Os estudiosos do assunto têm uma infinidade de conceitos para a sentença. Uns destacam o seu aspecto formal, outros dão relevo ao seu aspecto material, todos de alguma forma incompletos, não por incapacidade dos cientistas do Direito, mas pelas limitações que a comunicação por meio de palavras nos impõe, notadamente quando essas palavras estão escritas, desprovidas, portanto, de entonações e gestos presentes na linguagem falada.
Nessa linha de pensamento, a ideia aqui não é formular uma nova definição ou conceito de sentença, mas reconhecer que, se, por um lado, ela é o resultado da atividade intelectual do juiz, que lança mão do seu raciocínio e do seu conhecimento, especialmente o jurídico, por outro, ela é um ato de fé.

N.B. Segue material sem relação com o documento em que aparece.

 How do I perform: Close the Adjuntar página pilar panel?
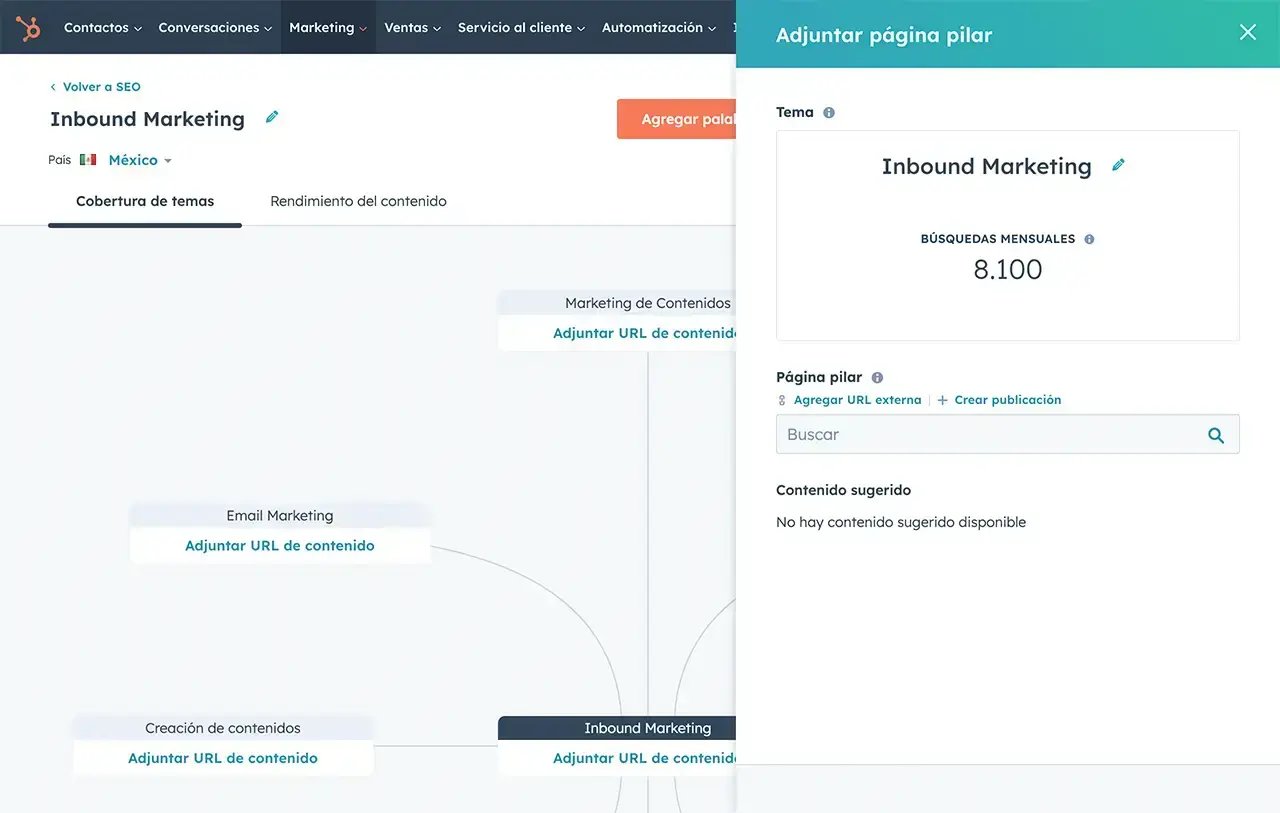pyautogui.click(x=1247, y=32)
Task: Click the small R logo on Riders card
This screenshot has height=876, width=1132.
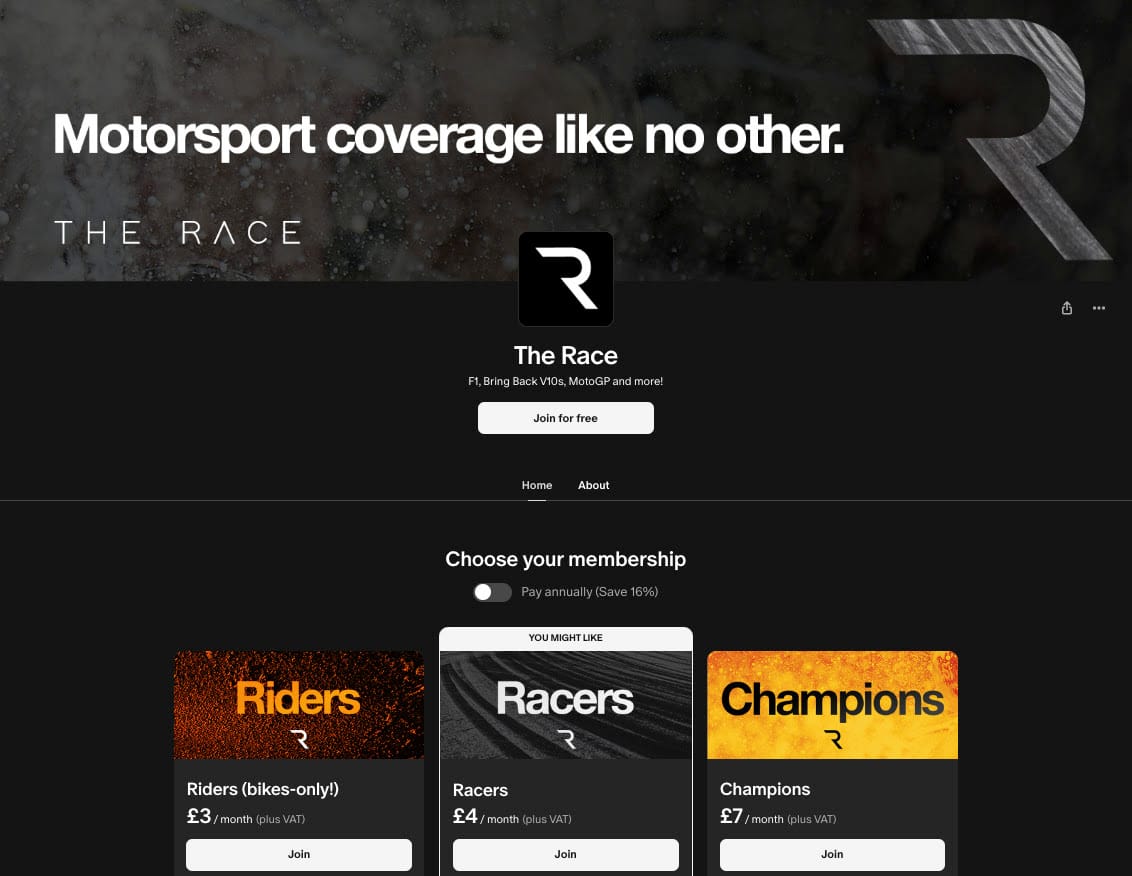Action: (299, 739)
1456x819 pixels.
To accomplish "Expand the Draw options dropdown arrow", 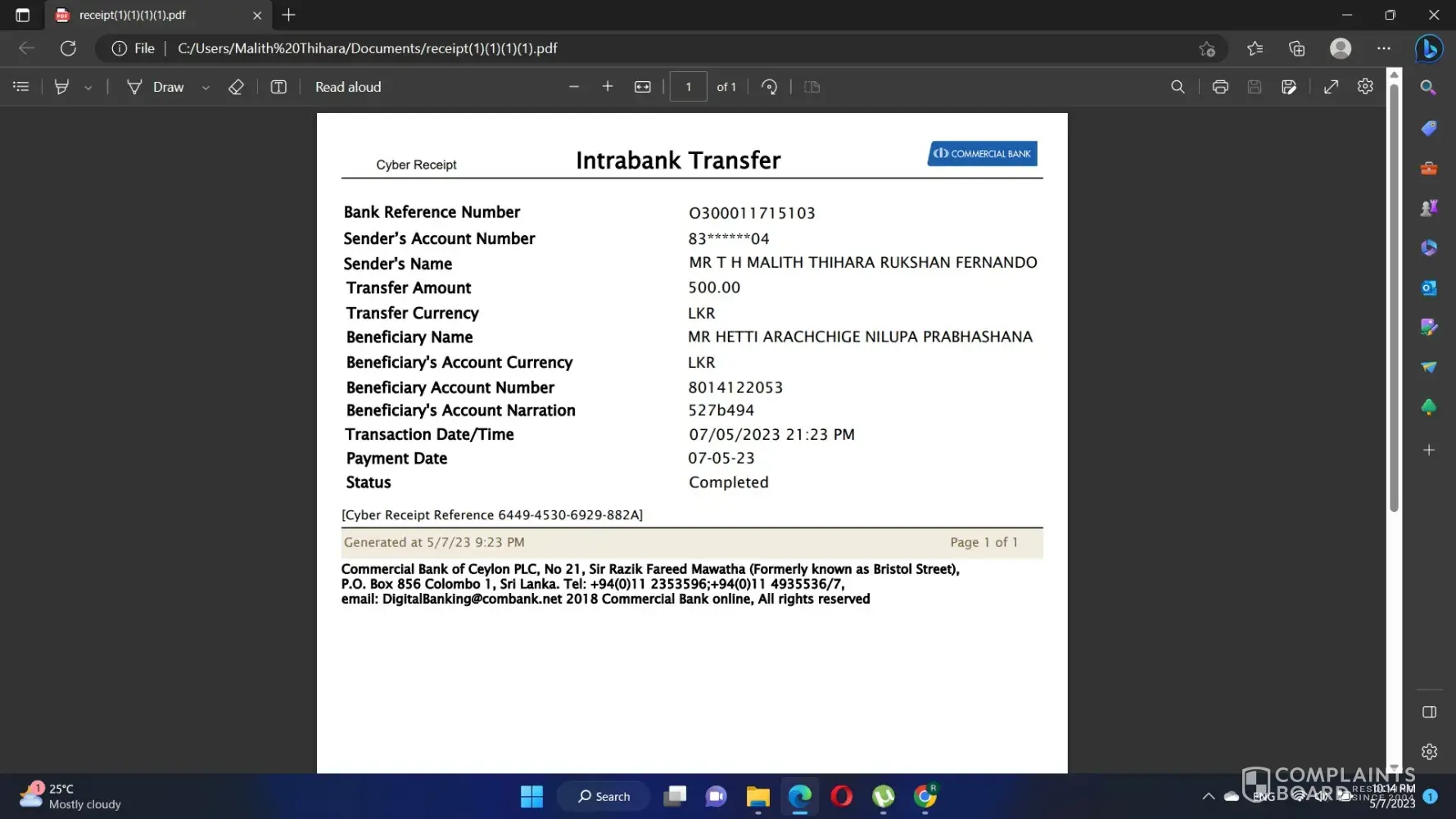I will (x=206, y=88).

Por que um ato de fé? É isso que ora tento explicar, compartilhando ideias que há alguns meses giram em minha mente.
Para isso, fixemos inicialmente o pressuposto de que, para que o juiz profira uma sentença, é necessário que alguém o peça. Simplificadamente, pode-se dizer que alguém se dirige à Justiça, pedindo o reconhecimento de determinado direito, o qual vem sendo ameaçado ou tolhido por outrem. Na esfera penal, o Ministério Público, representante da sociedade que é, pede a aplicação de uma punição a alguém que é acusado de praticar um ato considerado crime pela lei do país.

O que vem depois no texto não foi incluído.